● **EXERCISE AIM**
Copy every record word for word. The images stay behind.

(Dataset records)

────────────────────

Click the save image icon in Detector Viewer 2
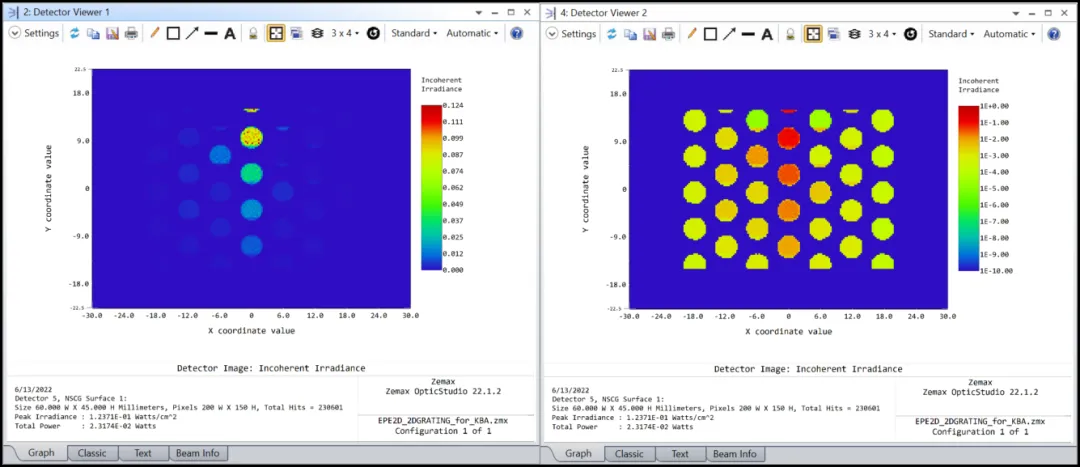 (649, 33)
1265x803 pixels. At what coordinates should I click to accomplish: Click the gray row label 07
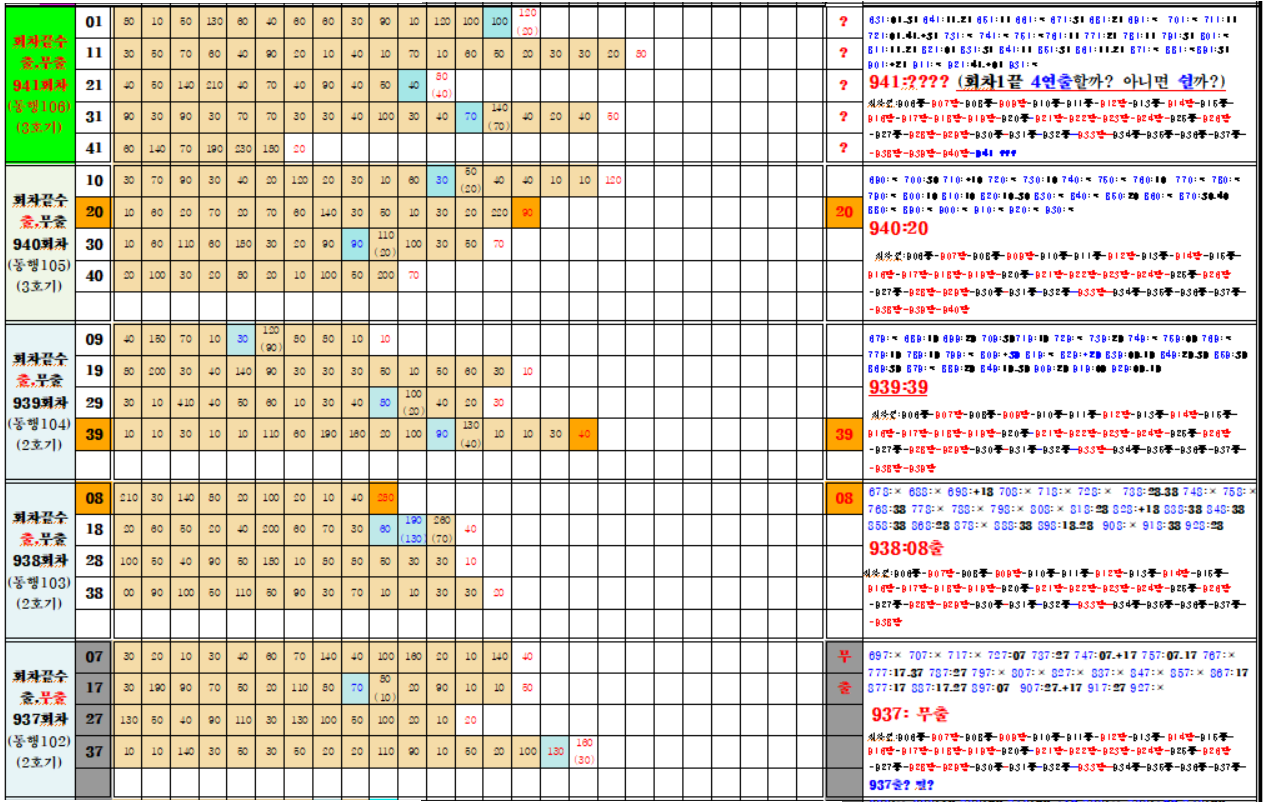(x=94, y=656)
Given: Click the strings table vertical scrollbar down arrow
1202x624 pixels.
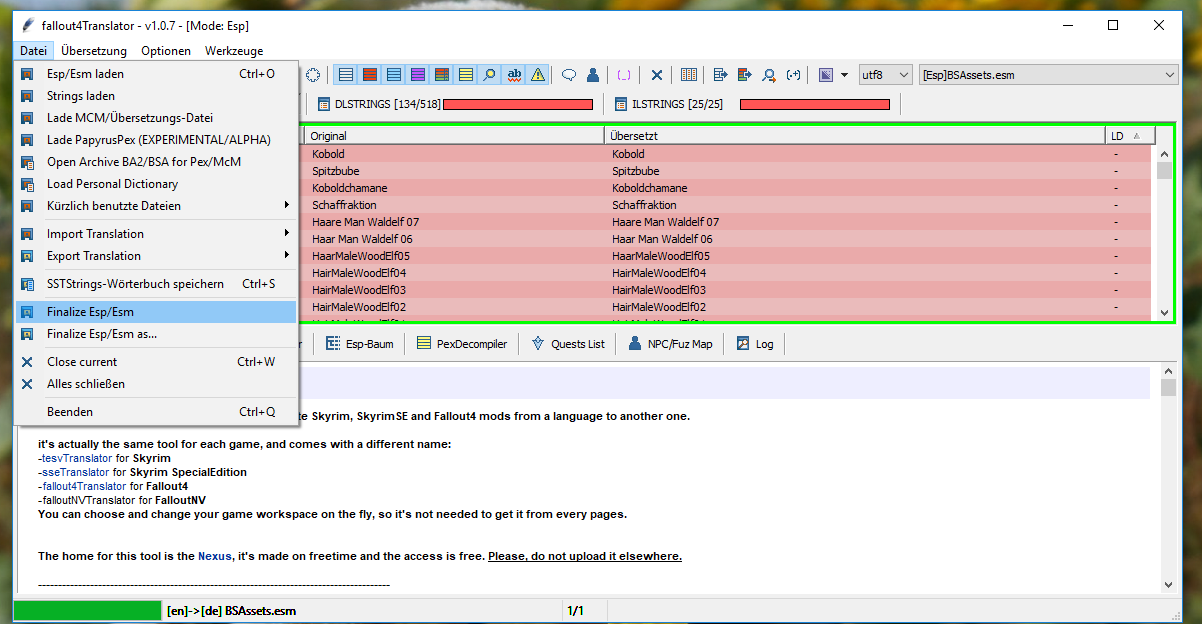Looking at the screenshot, I should [1164, 313].
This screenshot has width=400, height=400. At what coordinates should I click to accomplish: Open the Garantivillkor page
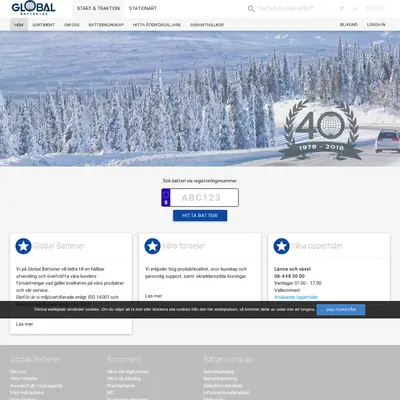pos(207,25)
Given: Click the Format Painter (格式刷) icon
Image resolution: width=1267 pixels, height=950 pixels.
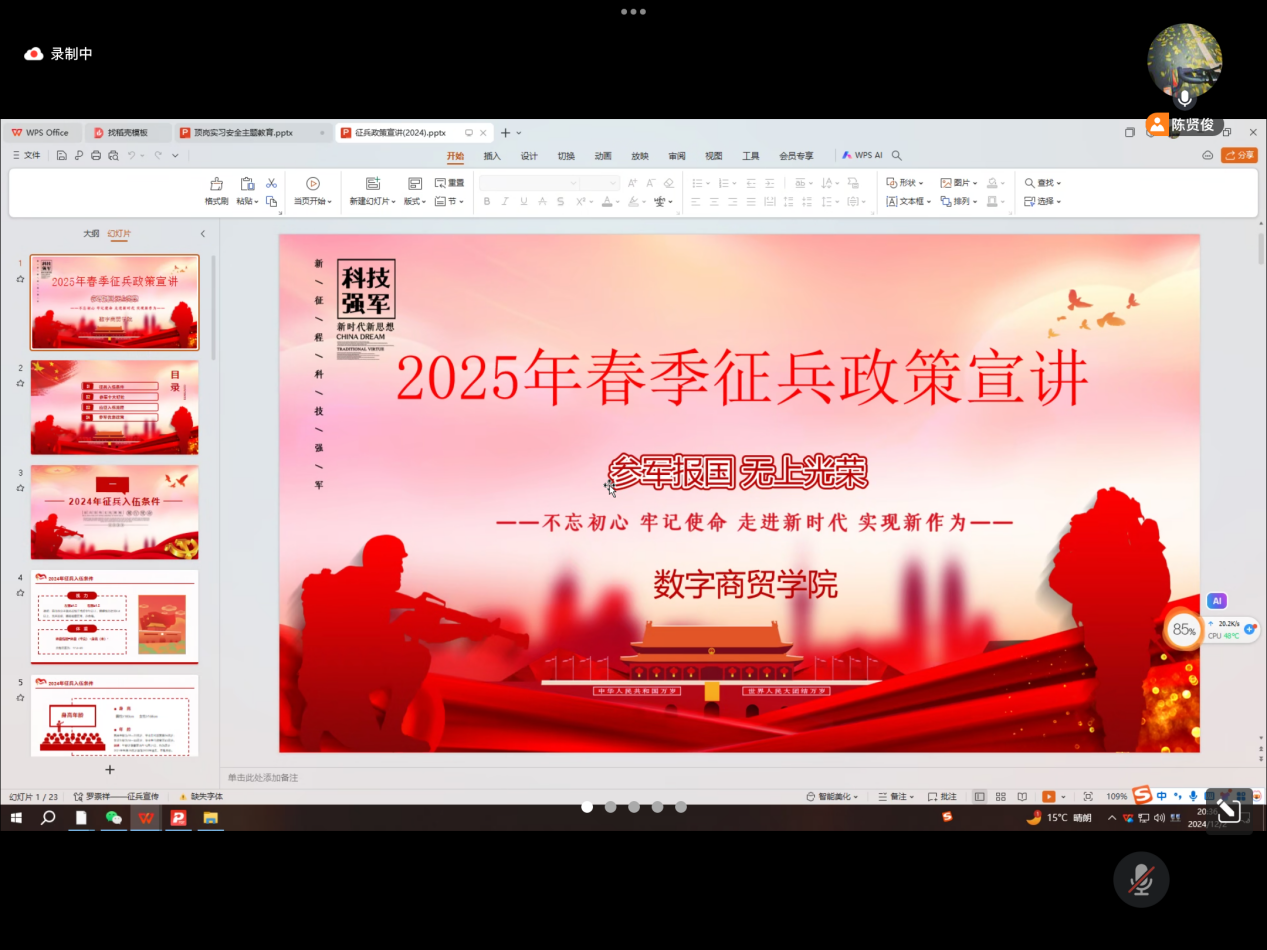Looking at the screenshot, I should (x=216, y=184).
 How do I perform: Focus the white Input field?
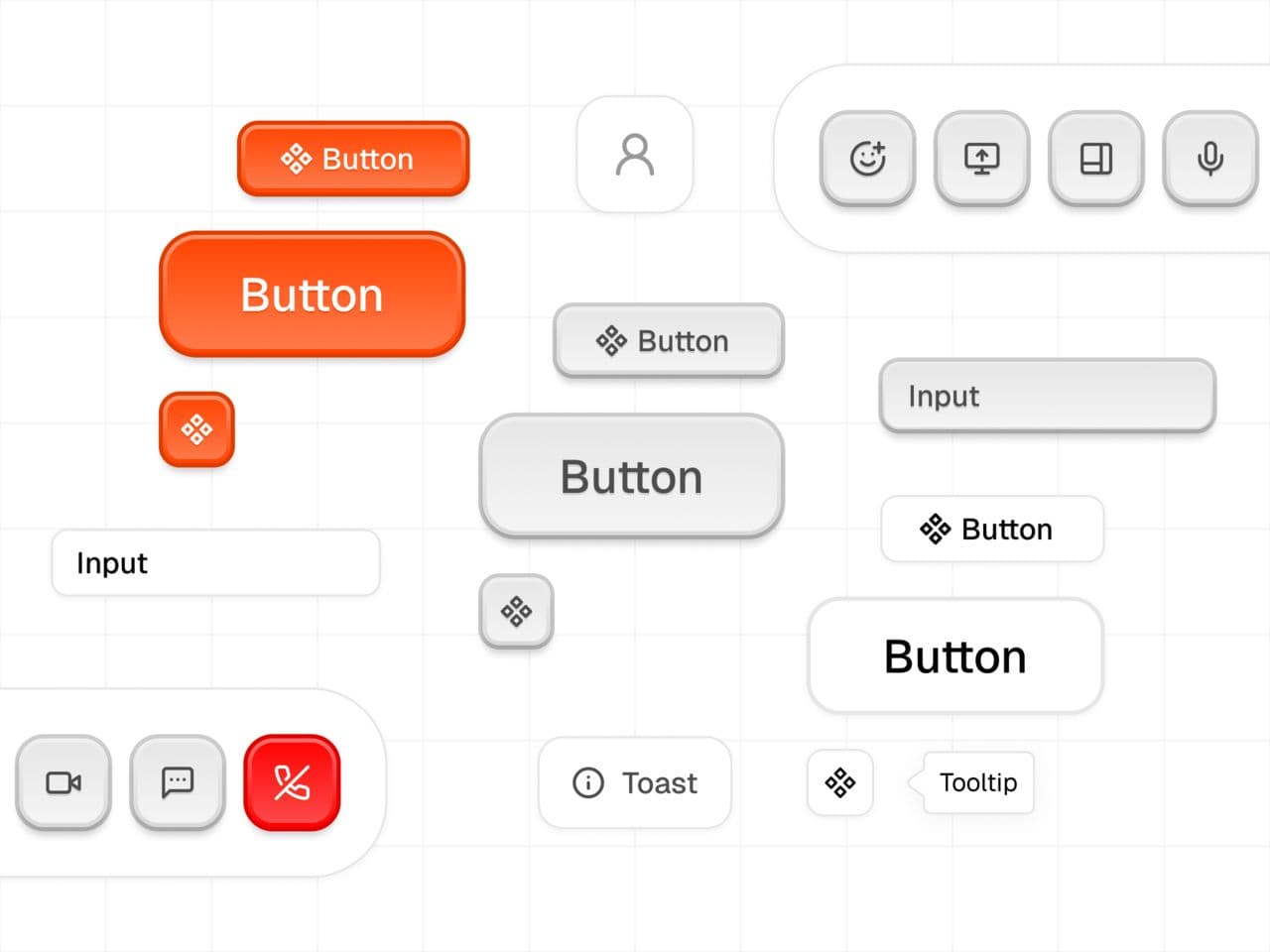tap(215, 562)
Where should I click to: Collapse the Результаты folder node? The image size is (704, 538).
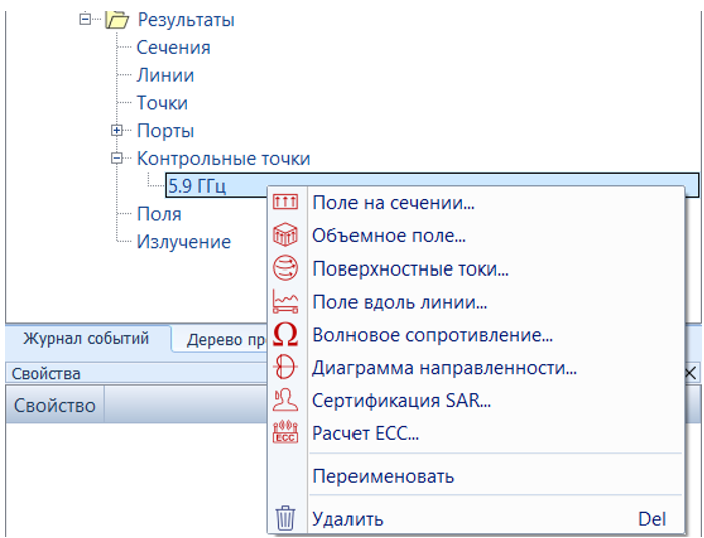(85, 19)
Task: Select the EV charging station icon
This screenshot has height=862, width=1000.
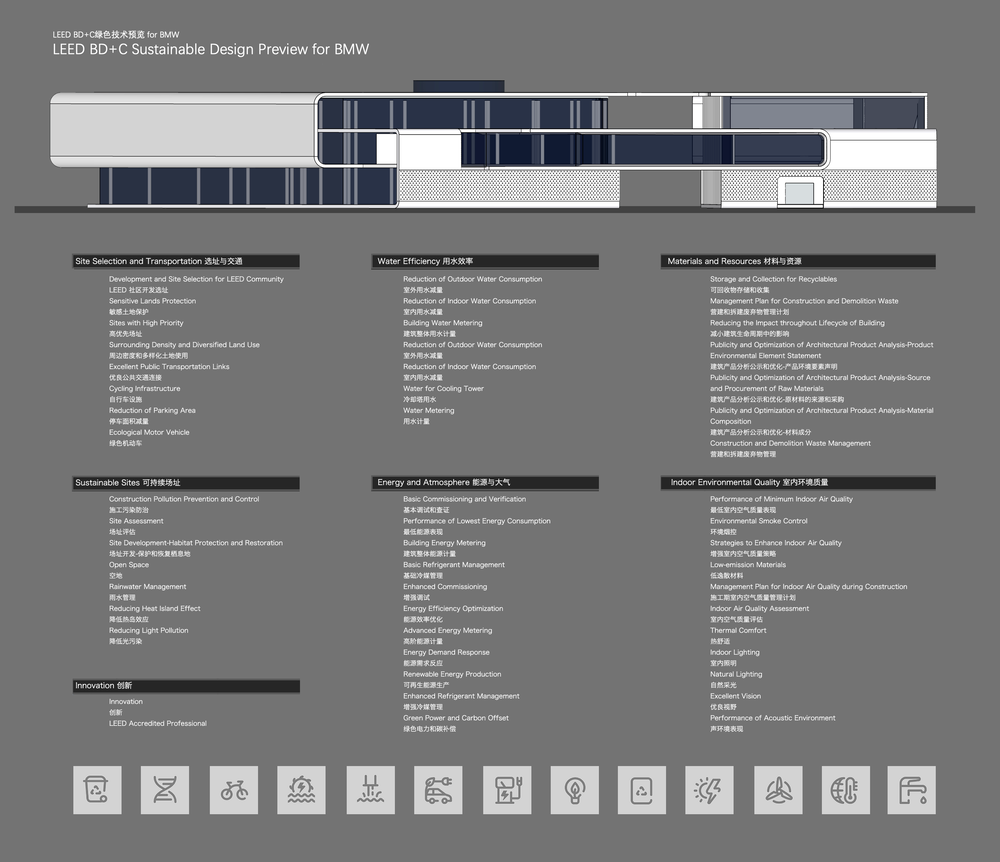Action: [507, 790]
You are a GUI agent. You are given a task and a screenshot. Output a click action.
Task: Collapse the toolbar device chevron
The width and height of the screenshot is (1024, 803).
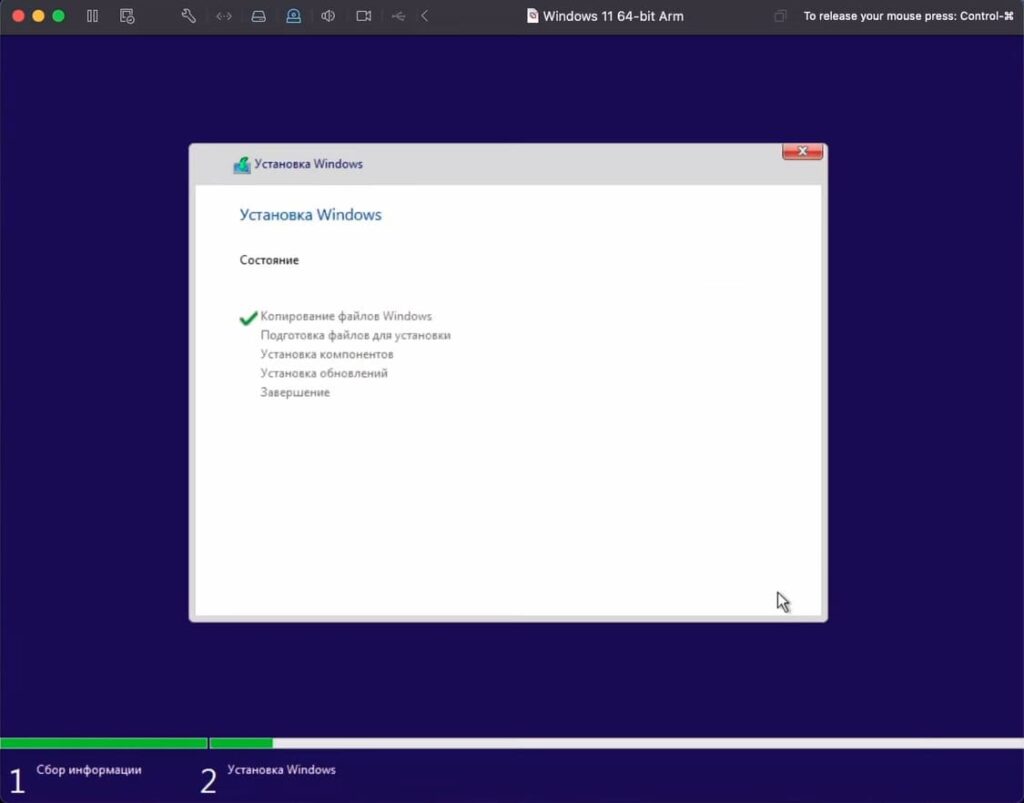(x=425, y=16)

────────────────────

● **SOLUTION FOR THIS TASK**
Click the save image icon in Detector Viewer 2
 (649, 33)
1265x803 pixels. At what coordinates should I click to accomplish: Click the gray row label 07
(x=94, y=656)
Given: Click the strings table vertical scrollbar down arrow
1202x624 pixels.
Looking at the screenshot, I should [1164, 313].
This screenshot has width=400, height=400. At what coordinates should I click to accomplish: Open the Garantivillkor page
pos(207,25)
Given: Click the Format Painter (格式刷) icon
Image resolution: width=1267 pixels, height=950 pixels.
Looking at the screenshot, I should (x=216, y=184).
 How do I perform: Focus the white Input field?
tap(215, 562)
Where should I click to: Collapse the Результаты folder node? The image size is (704, 538).
(85, 19)
Task: Select the EV charging station icon
This screenshot has height=862, width=1000.
Action: [507, 790]
You are a GUI agent. You are given a task and a screenshot. Output a click action.
Task: Collapse the toolbar device chevron
The width and height of the screenshot is (1024, 803).
(x=425, y=16)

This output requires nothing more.